WordPress stats I’d like to see
I’ve wished for some time that WordPress’s statistics included (a) the total number of words in a blog, and (b) a ranking of the blog’s all-time most popular posts. It appears that the basic counts are in place; they just need to be compiled.
The total number of words would tell me if I’ve succeeded yet in writing my “Great American Novel” or its equivalent. Or, from another perspective, how much time I’ve wasted prattling on and on to an infinite and mostly uncaring Internet.
Of more interest would be the top ten all-time favorite posts — the ten that have drawn the most visitors ever. As an alternative, just list all the posts in order of popularity, showing the number of hits for each. I’m guessing that my top post might be the one about ramen noodle recipes. Apparently there is a steady flow of people on the Internet looking for ramen noodle recipes. Sad, in a way, that with all the serious, thoughtful (negative, cynical) stuff I’ve written about politics and health care and the economy, ramen noodles still come out on top.
A few months ago someone discovered my very old post containing two little bits of bad verse inspired by my then-5-year-old son. I suspect most visitors come looking for poems for, not about, 5-year-olds and leave here disappointed. I even changed the title in an effort to clarify, but it still keeps getting a lot of interest, relatively speaking.
For a very long time in the months around the election, by far the most popular post was the one including a picture of the famous Barack-Michelle Obama fist bump. Interestingly, most of the searches that brought people to that post were for Michelle, not Barack.
Sometimes an old post finds new life when someone comes along and digs it up. That throws its title into the sidebar as one of the current popular posts and attracts new attention. That’s my theory, anyway.

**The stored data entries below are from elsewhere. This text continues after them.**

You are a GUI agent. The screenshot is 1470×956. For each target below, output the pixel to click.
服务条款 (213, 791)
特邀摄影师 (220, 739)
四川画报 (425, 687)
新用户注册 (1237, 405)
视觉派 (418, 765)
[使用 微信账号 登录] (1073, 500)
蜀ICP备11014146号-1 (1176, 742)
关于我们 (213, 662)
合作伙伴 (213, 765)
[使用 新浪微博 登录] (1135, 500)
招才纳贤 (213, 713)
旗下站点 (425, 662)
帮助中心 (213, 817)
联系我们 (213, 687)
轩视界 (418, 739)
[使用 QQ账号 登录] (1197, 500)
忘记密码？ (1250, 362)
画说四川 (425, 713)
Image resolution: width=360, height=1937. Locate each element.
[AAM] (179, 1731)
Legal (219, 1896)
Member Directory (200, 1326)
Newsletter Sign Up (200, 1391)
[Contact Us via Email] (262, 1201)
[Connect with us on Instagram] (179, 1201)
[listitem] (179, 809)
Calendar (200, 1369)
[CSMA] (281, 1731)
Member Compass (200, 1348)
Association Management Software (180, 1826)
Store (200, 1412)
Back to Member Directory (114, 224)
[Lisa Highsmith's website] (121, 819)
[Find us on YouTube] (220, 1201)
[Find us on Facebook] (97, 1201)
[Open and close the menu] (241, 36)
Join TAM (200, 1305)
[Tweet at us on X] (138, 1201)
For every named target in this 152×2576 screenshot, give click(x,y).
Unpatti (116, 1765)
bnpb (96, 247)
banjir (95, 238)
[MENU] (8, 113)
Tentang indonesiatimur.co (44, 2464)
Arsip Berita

I had one political post last year that got hundreds of hits, not just a handful. But it wasn’t attributable to my great writing. Some mystical combination of its tags, categories, and head had landed it in that “possibly related posts” listing at the end of some big network story. It was awe-inspiring while it lasted, even if it wasn’t the result of my impressive political analysis. It taught me never to underestimate the value of those “possibly related” listings and whatever it takes to get your post into them (the proper alignment of Mars and Venus, I suspect).
Turns out there is a listing of all-time most popular posts. You just have to dig really deep on the stats screens to find it.